Emergent spin order and steady-state superradiance in one-dimensional baths
Silvia Cardenas-Lopez, Edgar Guardiola-Navarrete, Ana Asenjo-Garcia
TL;DR
The paper studies how emergent spin order and steady-state superradiance arise for ensembles of atoms coupled to one-dimensional electromagnetic baths, going beyond the Dicke limit by incorporating multimode competition and propagation. It compares a ring cavity, which supports two competing bright channels, with a bidirectional waveguide that includes coherent exchange, showing distinct orders: dynamical symmetry breaking between left/right emission in the ring, and phase-separated left/right order with edge locking in the waveguide. Using master-equation formalisms, superspin reductions, mean-field, and Truncated Wigner approximations, the authors establish $R_{ ext{max}}\propto N^2$ across models and derive (analytic or numeric) thresholds for synchronization, along with spectral analyses that indicate potential linewidth narrowing in some geometries.
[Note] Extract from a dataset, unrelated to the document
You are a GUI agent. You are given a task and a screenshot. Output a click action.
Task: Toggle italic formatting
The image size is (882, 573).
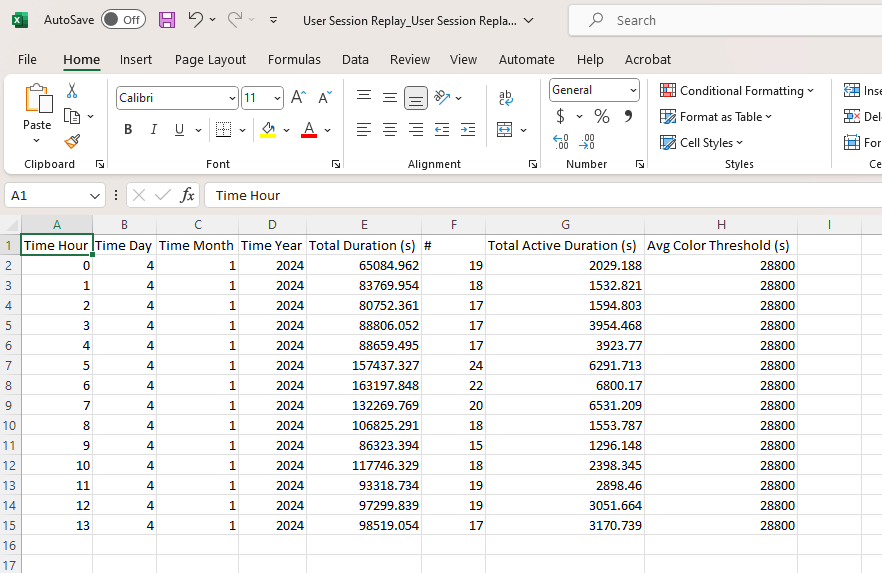point(154,130)
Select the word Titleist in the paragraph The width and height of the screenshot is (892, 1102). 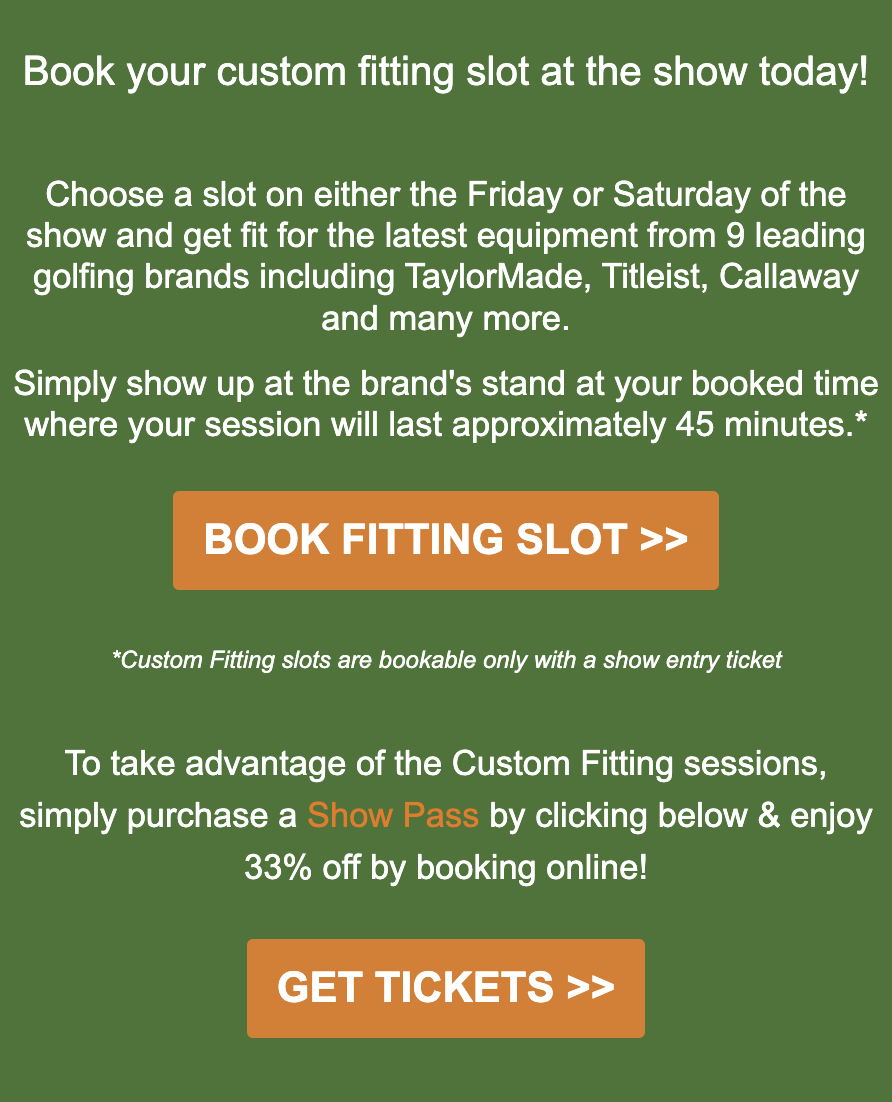point(654,277)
The results illuminate how propagation and mode competition shape steady-state order in 1D reservoirs and identify regimes where robust, ultranarrow, steady-state emission could be realized beyond the Dicke paradigm, with implications for scalable quantum light sources and quantum synchronization phenomena.
Abstract
Spontaneous collective decay in driven atomic ensembles can generate coherence far from equilibrium, as illustrated by superradiant lasers where decay into a single-mode cavity synchronizes atomic phases into a macroscopic dipole and yields superradiant emission of light with an ultranarrow spectrum. Whether similar ordering persists in multimode reservoirs with propagation and competing collective decay channels remains an open question. We address this problem by analyzing atoms coupled to one-dimensional electromagnetic baths through two models. The first is a ring cavity supporting two bright collective decay channels, and the second is a bidirectional waveguide where, in addition to competition between channels, propagation induces coherent dipole-dipole interactions. For suitable incoherent pumping strengths, the dynamics enters a synchronization window in which collective decay overcomes disordering processes, leading to spontaneous steady-state phase ordering and superradiant emission. We extract the thresholds marking the onset of synchronization and show that the maximum intensity scales quadratically in both models. The resulting order is not described by a single macroscopic dipole: in the ring cavity spontaneous chirality emerges at the level of individual trajectories, while the waveguide develops a local chirality with different orders dominating opposite ends of the atomic array. The analysis of the emitted light spectrum reveals a linewidth that seems to narrow with increased system size in the ring cavity, while narrowing in the waveguide remains inconclusive within accessible numerics. These results clarify how competition and propagation shape emergent order in one-dimensional reservoirs and identify regimes where steady-state superradiance may arise beyond the Dicke limit.